Chris Pedota-Pool/Getty Images

In the almost all-white town of Wolfeboro, N.H., resident Jane O'Toole was in a restaurant in March when, she says, she overheard the police commissioner use the n-word. She wrote the town manager about the language.

Wolfeboro Police Commissioner Robert Copeland wrote her back acknowledging that he'd called the president the n-word and adding that he had no intention of apologizing.

"I believe I did use the 'N' word in reference to the current occupant of the Whitehouse [sic]," Copeland wrote in the email, the Associated Press reports. "For this, I do not apologize—he meets and exceeds my criteria for such."

At a meeting Thursday, residents crammed inside the Wolfeboro Public Library, with many calling for the commissioner's resignation, AP reports.

"Comments like these, especially coming from a public official, are not only inexcusable but also terribly, unfortunately, reflects poorly on our town," said O'Toole, who AP reports was met with resounding applause.

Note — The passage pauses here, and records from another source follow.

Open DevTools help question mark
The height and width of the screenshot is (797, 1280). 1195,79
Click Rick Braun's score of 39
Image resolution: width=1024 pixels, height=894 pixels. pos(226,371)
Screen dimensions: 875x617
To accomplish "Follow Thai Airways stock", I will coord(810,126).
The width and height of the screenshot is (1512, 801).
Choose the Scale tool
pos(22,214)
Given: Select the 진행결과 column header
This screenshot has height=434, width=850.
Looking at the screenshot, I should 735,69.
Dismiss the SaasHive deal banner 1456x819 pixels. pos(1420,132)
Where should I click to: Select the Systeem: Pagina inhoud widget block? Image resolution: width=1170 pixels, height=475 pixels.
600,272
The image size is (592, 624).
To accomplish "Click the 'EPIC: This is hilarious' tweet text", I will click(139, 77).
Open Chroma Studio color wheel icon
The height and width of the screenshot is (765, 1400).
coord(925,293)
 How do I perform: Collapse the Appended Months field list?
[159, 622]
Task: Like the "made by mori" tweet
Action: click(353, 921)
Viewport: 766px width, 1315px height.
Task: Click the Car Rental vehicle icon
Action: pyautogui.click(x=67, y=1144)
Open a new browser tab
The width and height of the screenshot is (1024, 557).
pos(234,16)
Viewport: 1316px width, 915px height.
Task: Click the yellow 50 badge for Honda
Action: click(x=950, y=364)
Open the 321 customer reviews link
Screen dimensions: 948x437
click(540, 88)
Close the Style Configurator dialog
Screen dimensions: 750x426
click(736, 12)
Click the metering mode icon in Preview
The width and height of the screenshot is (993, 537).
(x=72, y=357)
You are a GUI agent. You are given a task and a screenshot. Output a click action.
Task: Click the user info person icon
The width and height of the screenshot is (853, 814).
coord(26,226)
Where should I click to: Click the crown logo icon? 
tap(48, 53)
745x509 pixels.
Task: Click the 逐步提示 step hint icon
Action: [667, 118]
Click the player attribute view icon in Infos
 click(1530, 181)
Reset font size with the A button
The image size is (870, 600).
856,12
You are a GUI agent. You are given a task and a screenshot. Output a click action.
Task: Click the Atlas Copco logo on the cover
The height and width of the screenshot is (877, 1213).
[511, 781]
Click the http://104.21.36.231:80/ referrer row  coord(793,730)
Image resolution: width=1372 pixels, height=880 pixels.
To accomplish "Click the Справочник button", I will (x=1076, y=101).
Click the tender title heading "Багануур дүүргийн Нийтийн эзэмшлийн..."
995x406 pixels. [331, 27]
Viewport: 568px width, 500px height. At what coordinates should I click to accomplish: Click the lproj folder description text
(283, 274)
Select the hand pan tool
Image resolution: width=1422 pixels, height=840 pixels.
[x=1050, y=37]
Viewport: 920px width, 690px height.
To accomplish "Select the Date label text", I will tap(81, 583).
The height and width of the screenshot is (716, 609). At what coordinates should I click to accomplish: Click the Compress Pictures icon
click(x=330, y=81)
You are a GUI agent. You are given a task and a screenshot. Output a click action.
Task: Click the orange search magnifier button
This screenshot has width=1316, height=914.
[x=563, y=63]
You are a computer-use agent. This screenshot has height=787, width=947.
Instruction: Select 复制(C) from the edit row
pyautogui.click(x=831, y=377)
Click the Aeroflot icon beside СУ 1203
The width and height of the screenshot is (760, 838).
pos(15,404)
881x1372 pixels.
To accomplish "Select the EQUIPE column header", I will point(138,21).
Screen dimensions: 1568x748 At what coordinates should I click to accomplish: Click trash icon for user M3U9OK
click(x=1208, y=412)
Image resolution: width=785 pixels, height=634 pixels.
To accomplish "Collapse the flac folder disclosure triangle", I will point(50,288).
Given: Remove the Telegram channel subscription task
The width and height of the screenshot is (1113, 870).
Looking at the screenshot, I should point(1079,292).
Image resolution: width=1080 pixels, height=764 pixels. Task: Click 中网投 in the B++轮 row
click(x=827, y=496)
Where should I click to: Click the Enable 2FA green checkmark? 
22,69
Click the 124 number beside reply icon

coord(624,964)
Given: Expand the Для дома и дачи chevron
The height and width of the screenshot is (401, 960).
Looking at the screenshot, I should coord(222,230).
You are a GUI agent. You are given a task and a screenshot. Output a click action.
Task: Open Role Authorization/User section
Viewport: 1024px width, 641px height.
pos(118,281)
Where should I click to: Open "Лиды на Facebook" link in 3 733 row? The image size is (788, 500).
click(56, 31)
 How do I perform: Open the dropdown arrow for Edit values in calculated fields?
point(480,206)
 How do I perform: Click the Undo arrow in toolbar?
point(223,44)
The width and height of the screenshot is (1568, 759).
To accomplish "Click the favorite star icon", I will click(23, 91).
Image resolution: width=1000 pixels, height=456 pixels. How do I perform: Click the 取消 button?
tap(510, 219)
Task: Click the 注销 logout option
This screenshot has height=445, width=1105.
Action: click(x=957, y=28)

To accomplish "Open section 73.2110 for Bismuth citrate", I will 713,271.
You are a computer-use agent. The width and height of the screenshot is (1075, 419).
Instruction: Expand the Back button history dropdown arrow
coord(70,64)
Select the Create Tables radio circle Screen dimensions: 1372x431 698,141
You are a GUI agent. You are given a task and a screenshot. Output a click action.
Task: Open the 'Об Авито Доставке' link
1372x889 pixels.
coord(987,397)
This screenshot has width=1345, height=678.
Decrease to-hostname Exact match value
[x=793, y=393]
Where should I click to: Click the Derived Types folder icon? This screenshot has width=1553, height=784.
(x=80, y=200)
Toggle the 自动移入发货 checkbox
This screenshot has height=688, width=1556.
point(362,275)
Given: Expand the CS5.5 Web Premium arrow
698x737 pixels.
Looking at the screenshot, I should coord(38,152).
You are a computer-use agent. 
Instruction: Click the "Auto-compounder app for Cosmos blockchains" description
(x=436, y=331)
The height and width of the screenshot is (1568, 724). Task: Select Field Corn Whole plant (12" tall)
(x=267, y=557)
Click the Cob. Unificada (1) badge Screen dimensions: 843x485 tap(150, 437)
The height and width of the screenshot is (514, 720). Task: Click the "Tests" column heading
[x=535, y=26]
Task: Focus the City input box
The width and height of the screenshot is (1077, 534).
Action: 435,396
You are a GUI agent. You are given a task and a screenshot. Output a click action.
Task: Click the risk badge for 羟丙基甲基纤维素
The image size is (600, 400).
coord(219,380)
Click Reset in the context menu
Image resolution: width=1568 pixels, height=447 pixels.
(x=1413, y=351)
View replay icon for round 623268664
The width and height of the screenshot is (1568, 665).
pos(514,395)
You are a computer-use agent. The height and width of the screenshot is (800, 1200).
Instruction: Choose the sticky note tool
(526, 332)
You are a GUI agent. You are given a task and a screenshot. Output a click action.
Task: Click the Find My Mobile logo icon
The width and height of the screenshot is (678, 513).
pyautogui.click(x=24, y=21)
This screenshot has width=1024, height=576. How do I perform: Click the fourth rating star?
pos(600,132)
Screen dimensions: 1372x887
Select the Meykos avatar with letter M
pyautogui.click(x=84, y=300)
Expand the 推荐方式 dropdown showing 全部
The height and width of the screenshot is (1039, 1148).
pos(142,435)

Copeland refused to speak with AP and sat through the majority of the meeting with his arms folded across his chest, the news site reports. As commissioner, Copeland is responsible for hiring, firing and disciplining officers in the town of Wolfeboro, which AP reports has only 20 blacks out of 6,300 residents. AP also noted that the town's police department is all white.

Commission Chairman Joseph Balboni Jr. told AP that he didn't plan to ask Copeland to retire but said that he would hold a private meeting with other commissioners to "solve the matter."

Town Manager David Owen told AP that he finds Copeland's comment "reprehensible" but noted that his hands were tied, since Copeland is an elected official who is still in the first year of a three-year term.

While AP notes that many arrived with signs and T-shirts with the word "resign" written on them, and some two dozen people spoke calling for Copeland's resignation, two people defended the commissioner.

Resident Frank Bader used New Hampshire's liberal leanings against those who blasted the commissioner for what he considered to be free speech. "All this man did was express his displeasure with the man who's in office," Bader said.

At the end of the meeting, AP notes, many hung around to speak directly to Copeland, but the news source notes that the police commissioner simply sat there and refused to acknowledge them.